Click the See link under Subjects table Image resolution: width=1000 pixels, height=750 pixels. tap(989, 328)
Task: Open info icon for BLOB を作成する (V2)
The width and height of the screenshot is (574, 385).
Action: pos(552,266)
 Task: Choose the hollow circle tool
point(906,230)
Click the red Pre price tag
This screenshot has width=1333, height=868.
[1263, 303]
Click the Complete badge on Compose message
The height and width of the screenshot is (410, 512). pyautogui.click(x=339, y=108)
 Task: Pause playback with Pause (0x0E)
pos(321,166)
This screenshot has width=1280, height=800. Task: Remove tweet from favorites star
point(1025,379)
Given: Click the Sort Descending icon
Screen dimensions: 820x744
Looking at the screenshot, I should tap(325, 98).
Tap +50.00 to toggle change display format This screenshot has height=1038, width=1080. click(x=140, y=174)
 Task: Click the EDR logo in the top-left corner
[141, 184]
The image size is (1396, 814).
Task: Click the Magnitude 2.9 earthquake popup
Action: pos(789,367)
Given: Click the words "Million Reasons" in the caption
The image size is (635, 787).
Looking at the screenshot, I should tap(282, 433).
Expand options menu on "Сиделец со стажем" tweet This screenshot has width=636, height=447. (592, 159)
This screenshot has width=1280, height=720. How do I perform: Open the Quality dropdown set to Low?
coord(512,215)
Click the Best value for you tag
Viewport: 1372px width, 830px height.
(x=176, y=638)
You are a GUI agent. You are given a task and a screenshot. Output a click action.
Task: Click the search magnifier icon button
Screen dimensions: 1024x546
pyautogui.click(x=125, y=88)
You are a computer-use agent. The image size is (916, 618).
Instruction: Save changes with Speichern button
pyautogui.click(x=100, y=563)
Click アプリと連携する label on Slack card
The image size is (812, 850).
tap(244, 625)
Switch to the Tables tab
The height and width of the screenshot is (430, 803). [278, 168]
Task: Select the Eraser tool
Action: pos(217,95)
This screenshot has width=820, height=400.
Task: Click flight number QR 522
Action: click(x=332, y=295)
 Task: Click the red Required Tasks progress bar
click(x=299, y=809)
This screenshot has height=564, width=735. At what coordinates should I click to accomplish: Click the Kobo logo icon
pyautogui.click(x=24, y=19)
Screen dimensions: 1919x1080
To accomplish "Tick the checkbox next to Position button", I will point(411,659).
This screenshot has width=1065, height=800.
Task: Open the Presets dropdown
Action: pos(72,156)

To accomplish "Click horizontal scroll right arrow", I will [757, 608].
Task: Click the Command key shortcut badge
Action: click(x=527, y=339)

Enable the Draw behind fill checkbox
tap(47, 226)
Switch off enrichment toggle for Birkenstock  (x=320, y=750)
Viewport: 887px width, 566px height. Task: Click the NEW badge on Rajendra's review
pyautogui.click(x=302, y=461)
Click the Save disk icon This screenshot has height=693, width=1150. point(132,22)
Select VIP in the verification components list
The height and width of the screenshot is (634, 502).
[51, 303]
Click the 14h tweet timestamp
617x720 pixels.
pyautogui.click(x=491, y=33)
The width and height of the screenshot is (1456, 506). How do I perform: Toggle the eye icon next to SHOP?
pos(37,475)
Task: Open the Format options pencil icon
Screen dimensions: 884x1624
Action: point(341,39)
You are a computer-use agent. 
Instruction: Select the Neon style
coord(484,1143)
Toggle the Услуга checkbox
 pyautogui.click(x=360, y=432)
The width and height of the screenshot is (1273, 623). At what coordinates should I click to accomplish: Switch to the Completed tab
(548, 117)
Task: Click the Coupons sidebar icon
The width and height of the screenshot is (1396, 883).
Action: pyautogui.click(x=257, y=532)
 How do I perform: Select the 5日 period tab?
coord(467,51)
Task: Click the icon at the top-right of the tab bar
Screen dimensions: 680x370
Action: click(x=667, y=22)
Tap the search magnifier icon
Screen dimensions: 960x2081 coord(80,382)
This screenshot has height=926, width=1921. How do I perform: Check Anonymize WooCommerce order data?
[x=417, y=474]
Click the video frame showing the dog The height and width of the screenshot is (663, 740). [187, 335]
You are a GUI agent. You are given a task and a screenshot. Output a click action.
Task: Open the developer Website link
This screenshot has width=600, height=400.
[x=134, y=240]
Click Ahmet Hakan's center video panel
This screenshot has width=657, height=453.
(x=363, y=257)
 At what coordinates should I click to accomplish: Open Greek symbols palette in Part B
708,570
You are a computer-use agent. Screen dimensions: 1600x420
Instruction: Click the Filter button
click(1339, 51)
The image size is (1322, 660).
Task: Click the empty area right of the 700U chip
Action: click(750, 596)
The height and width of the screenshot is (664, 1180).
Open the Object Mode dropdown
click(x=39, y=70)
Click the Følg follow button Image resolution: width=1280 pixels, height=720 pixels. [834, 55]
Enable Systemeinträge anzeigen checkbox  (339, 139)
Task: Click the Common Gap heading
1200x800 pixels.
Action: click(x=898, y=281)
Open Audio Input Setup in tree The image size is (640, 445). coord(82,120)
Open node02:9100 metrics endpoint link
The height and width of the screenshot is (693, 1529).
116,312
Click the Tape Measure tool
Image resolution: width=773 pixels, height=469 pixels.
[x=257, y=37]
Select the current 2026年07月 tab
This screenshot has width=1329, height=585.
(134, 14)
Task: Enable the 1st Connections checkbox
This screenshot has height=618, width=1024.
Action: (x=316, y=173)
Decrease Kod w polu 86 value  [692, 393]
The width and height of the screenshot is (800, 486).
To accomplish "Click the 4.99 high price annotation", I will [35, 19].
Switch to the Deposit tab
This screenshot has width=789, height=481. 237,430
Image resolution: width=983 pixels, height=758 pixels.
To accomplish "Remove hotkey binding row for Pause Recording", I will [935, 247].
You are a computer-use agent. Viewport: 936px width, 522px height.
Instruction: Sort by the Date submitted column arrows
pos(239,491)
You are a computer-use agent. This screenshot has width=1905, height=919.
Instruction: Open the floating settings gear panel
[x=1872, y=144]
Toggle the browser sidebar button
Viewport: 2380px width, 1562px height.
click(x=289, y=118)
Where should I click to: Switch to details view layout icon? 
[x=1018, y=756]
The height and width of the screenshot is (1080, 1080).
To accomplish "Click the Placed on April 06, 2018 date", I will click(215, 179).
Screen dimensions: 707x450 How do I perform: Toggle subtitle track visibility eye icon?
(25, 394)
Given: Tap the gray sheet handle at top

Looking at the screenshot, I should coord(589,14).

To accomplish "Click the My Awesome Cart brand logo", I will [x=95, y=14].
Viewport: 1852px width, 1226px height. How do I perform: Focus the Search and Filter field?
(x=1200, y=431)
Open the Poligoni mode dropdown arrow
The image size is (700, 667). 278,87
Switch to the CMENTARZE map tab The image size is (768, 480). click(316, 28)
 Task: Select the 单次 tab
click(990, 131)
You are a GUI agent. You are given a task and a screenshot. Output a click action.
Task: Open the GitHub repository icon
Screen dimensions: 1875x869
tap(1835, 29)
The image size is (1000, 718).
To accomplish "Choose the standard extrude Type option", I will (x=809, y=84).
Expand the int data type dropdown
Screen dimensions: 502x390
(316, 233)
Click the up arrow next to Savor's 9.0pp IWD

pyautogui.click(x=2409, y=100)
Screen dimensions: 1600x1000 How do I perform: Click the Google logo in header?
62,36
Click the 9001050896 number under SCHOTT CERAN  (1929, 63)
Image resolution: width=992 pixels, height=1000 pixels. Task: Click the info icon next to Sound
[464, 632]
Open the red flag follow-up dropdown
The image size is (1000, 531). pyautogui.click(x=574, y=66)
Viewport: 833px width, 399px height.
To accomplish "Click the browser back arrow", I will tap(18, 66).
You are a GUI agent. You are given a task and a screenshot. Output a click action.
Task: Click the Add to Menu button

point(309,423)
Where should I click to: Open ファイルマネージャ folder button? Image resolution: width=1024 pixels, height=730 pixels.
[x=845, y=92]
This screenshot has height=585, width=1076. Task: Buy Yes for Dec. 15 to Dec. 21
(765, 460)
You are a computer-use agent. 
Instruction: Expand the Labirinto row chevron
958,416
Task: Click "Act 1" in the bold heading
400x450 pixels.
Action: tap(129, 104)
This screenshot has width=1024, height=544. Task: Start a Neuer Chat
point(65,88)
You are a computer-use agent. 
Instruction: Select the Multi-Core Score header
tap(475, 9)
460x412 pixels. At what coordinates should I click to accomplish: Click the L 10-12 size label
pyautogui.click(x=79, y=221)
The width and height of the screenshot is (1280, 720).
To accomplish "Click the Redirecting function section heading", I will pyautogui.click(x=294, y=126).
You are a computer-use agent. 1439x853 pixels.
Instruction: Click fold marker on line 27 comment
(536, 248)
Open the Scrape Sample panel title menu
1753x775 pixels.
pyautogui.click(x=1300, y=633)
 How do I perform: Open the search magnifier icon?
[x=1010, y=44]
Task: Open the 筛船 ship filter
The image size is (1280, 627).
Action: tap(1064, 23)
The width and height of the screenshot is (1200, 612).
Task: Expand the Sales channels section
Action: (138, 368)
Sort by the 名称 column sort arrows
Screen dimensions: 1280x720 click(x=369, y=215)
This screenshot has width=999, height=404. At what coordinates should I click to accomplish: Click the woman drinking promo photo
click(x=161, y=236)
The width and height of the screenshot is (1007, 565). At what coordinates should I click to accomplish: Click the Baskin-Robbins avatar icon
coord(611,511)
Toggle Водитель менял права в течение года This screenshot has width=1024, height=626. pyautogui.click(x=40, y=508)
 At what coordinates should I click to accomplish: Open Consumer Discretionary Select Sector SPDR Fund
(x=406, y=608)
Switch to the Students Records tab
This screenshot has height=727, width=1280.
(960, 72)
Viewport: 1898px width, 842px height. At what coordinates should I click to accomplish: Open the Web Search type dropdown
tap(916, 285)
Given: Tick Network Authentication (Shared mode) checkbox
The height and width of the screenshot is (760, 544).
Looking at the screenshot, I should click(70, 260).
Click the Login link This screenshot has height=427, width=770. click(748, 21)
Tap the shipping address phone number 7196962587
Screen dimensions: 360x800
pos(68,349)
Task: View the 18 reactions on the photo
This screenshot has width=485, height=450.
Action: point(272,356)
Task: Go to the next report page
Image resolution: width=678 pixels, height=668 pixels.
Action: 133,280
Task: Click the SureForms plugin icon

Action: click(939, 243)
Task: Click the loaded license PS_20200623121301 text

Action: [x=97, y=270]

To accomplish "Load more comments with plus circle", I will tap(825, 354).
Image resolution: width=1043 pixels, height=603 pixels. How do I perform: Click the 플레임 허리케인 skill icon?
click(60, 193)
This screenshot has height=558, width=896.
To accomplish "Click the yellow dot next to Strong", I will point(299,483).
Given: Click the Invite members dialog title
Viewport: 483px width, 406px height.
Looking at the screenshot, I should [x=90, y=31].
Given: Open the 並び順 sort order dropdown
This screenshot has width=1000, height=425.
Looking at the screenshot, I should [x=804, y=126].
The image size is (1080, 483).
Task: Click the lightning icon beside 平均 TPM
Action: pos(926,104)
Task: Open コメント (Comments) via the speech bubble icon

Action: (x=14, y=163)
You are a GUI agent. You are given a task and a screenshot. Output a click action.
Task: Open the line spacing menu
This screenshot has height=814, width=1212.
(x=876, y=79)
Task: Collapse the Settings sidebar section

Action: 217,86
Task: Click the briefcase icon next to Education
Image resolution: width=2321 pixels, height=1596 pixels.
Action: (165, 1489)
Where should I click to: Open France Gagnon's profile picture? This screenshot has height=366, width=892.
------------------------------------------------
Exercise description:
Please find every line in the listing that holds the string "price" and copy it.

Solution to this problem:
Click the red Pre price tag
To accomplish "Click the 4.99 high price annotation", I will [35, 19].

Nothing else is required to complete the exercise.